If i have 3 different tables (with columns): ProductType1 (UUID, ProductName, PartNo, ColumnsN) ProductType2 (UUID, ProductName, PartNo, ColumnsM) AllProducts (UUID, ProductName, PartNo) In each ProductType table I configure PartNo and ProductName for this product type. Then I need to union all the data from the table ProductType1 and ProductType2, while making changes to any ProductType tables need same result in AllProducts table.

This can be done on the basis of one table ProductType (UUID, ProductName, PartNo, ColumnN, ColumnsM) but formula for calculate ProductName and PartNo based on ColumnsN for ProductType1 and ColumnsM for ProductType2. That is, if I have N ProductType i need N conditions for formula calculated ProductName and PartNo.

Vladimir-Va avatar Apr 28 '22 22:04 Vladimir-Va

@Vladimir-Va thanks for the example. It's actually a typical example of "bad design" IMHO.

IIUC the problem you described is that one would have to write lengthy queries due to the need to list larger number of product types if everything was in one table (as I suggested).

Yes, I agree that it's definitely a problem. I at the same time disagree though that splitting the one large table into several smaller ones is a (good) solution. I claim that in practice you anyway need to write the same (large) amount of queries (as you would with one large table) just to maintain all invariants about the data (especially when adding & removing product types).

I've actually never seen anything like this example in production (simply because adding/removing tables is much more complicated than adding/removing rows due to user facing software APIs not being built for that purpose). I've only seen such examples in academic circles, DB expert circles, and novice exercises.

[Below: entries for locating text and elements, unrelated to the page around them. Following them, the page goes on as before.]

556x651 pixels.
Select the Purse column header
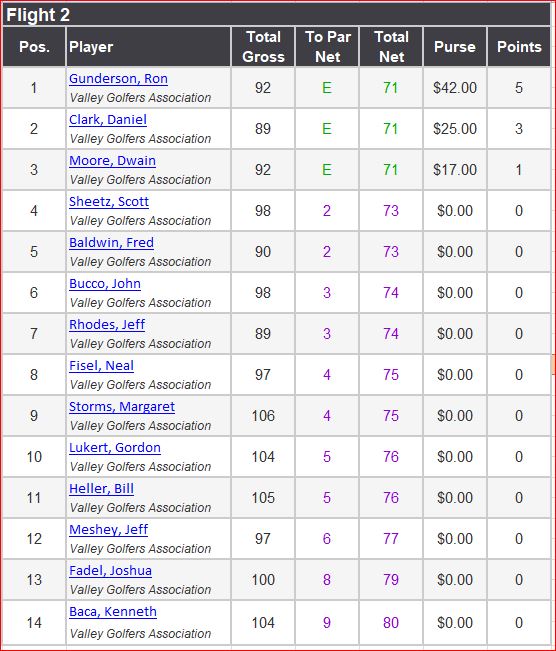click(x=455, y=46)
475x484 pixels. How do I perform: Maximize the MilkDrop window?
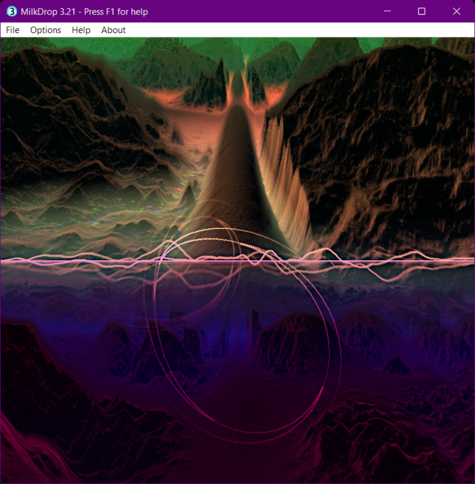pos(422,11)
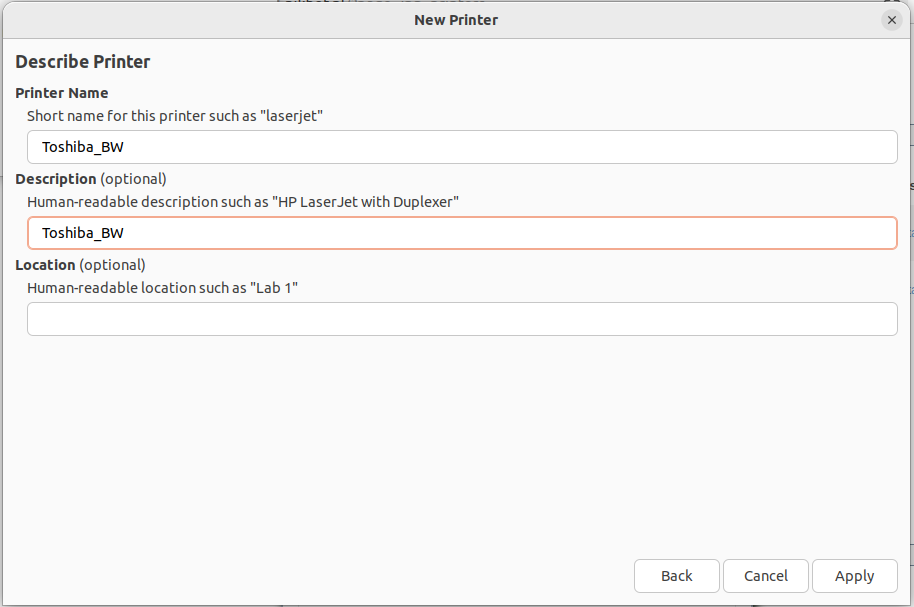Screen dimensions: 914x607
Task: Select the empty Location input field
Action: pyautogui.click(x=462, y=319)
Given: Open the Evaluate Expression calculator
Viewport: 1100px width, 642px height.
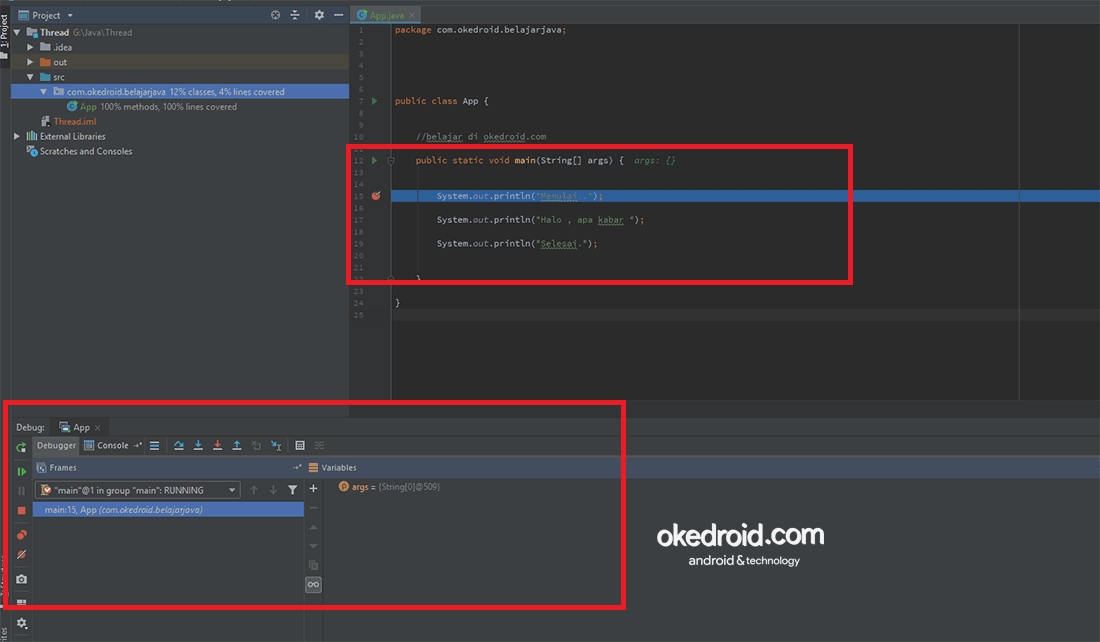Looking at the screenshot, I should pyautogui.click(x=300, y=445).
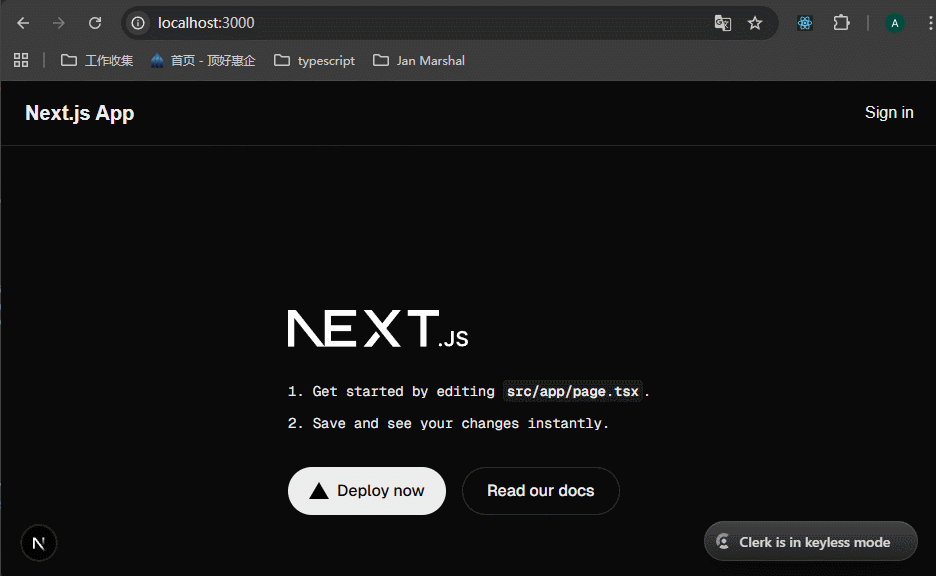Image resolution: width=936 pixels, height=576 pixels.
Task: Click the Sign in button
Action: (x=888, y=112)
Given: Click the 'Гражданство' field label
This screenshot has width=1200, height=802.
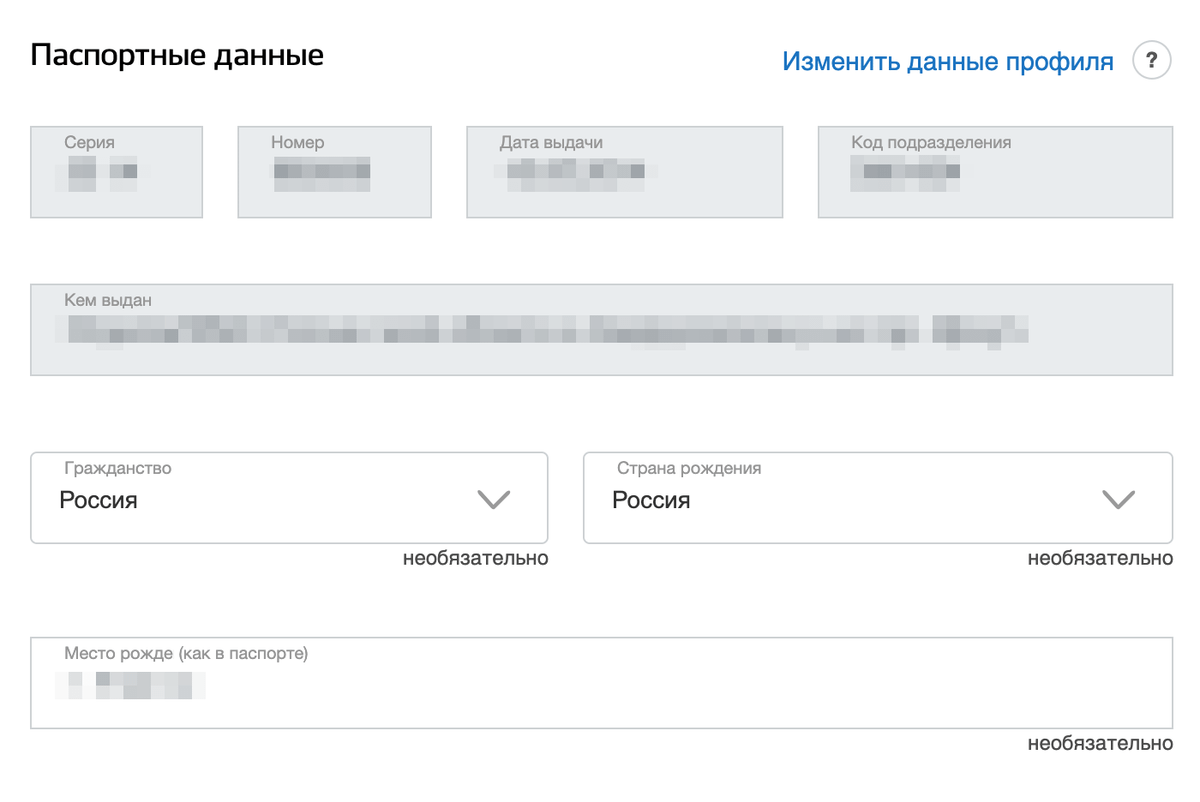Looking at the screenshot, I should coord(118,468).
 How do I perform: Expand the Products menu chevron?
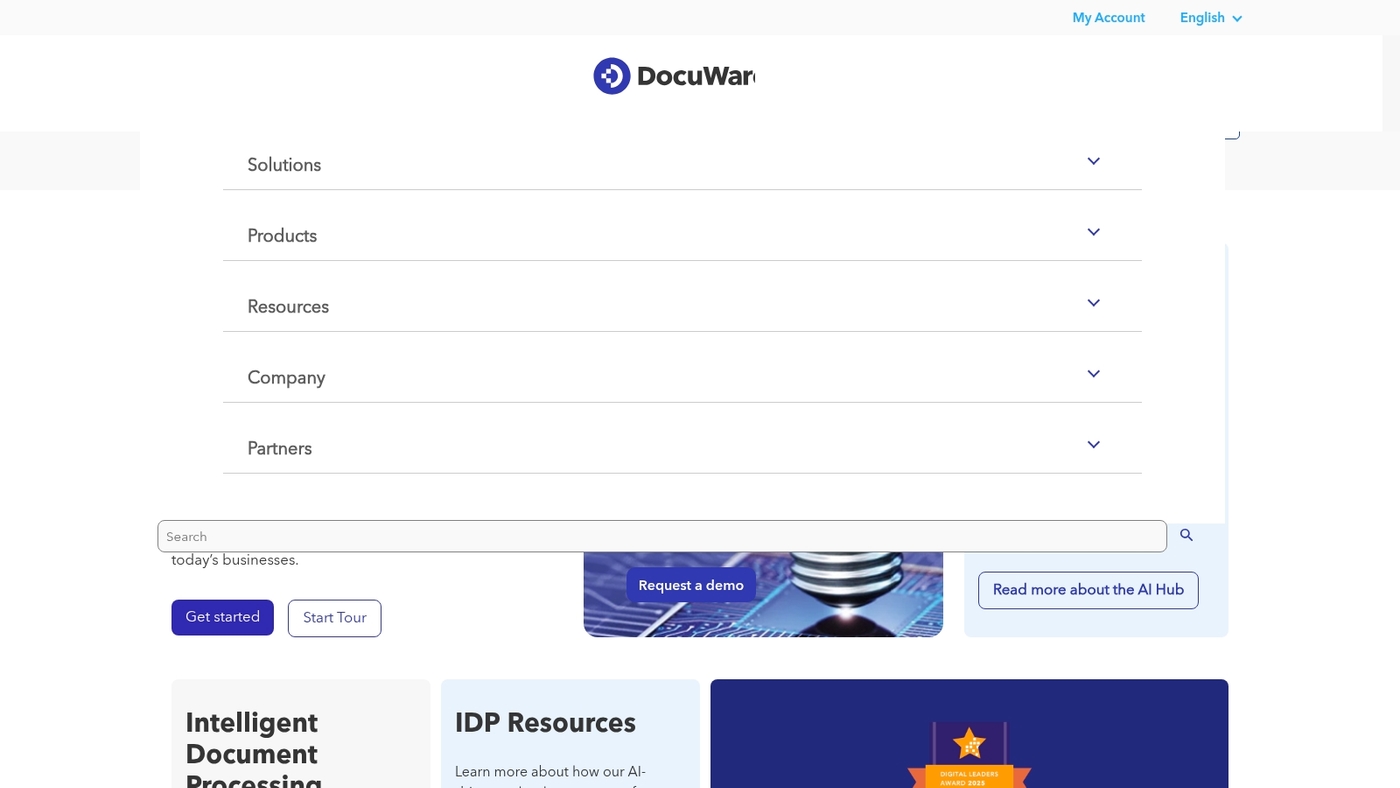pyautogui.click(x=1093, y=231)
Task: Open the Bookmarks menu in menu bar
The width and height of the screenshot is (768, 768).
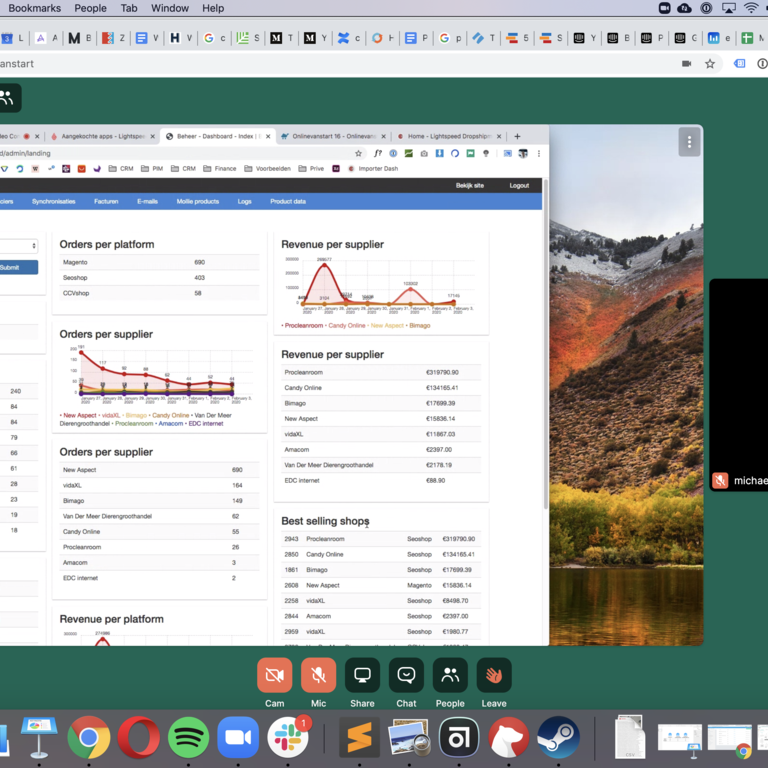Action: click(34, 8)
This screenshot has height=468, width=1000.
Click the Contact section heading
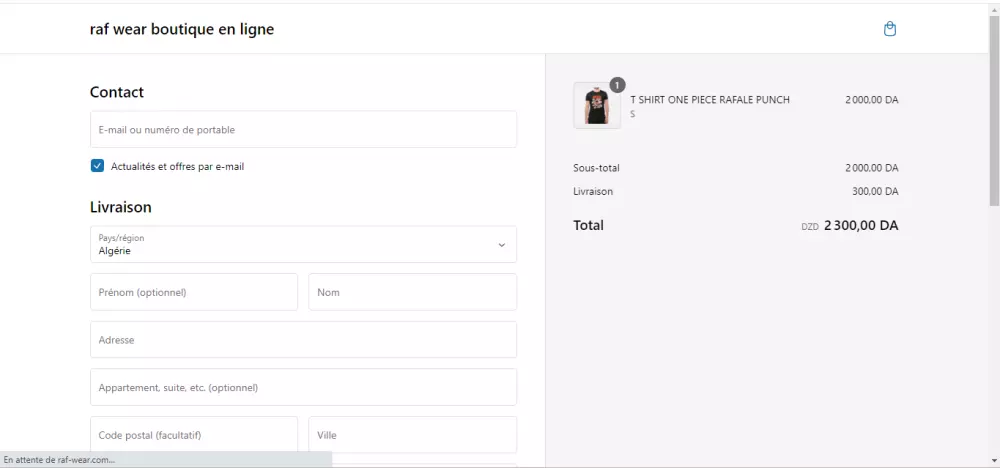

But your mileage may vary.

The question here is whether such IMHO purely synthetic needs are worth the complications in Grist (especially complications this will bring to customers trying to iron over the consequences of their badly designed data tables).

What do you think?

dumblob avatar Apr 29 '22 07:04 dumblob

Thanks for the suggestion @Vladimir-Va! Support for SQL is on our roadmap (https://github.com/gristlabs/grist-core/issues/45). I'd expect for this feature that the results of arbitrary SQL queries (including those using UNION) will be viewable as a grid; we're still thinking about the degree to which editing would be possible, or automatic updates of cells as the source data changes.

paulfitz avatar Apr 29 '22 13:04 paulfitz

Thank you @dumblob for your detailed comment. Just the same, in real production and trading companies with complex technical products, it is normal practice to create product configurators to generate Part No, product name and descriptions. The main task of CPQ is actually to integrate these configurators into a single interface for uniformity of its use by managers of data use/reuse in ERP accounting and product configuration by engineers. In fact, this is an attempt to create Many-to-Any relationships. https://docs.getgrist.com/gKbvkPcC9AAJ/CPQ

  1. I tried adding a formula to the text field to calculate ProuctTypes/PartNoFormula to then call this text as a formula in Type1/PartNoByLinkTo (as far as I understand, this is impossible for security purposes).
  2. It is possible to combine all the option tables into a single table, but when adding options, we do not have the creation of dependent or filtered reference column type.
  3. We can add each Type Widget to ProuctTypes Page but how to use if Type=N widgets. Сall linked widgets dynamicaly?
  4. Combine in ProductsAll to be used for invoicing.

Vladimir-Va avatar May 01 '22 00:05 Vladimir-Va

Thank you @paulfitz Think that the columns on which the union takes place should be read-only, this will allow you not to update the widget form every time. If it is implemented as a simple table view (related to this request) then it is more than enough to make it read-only.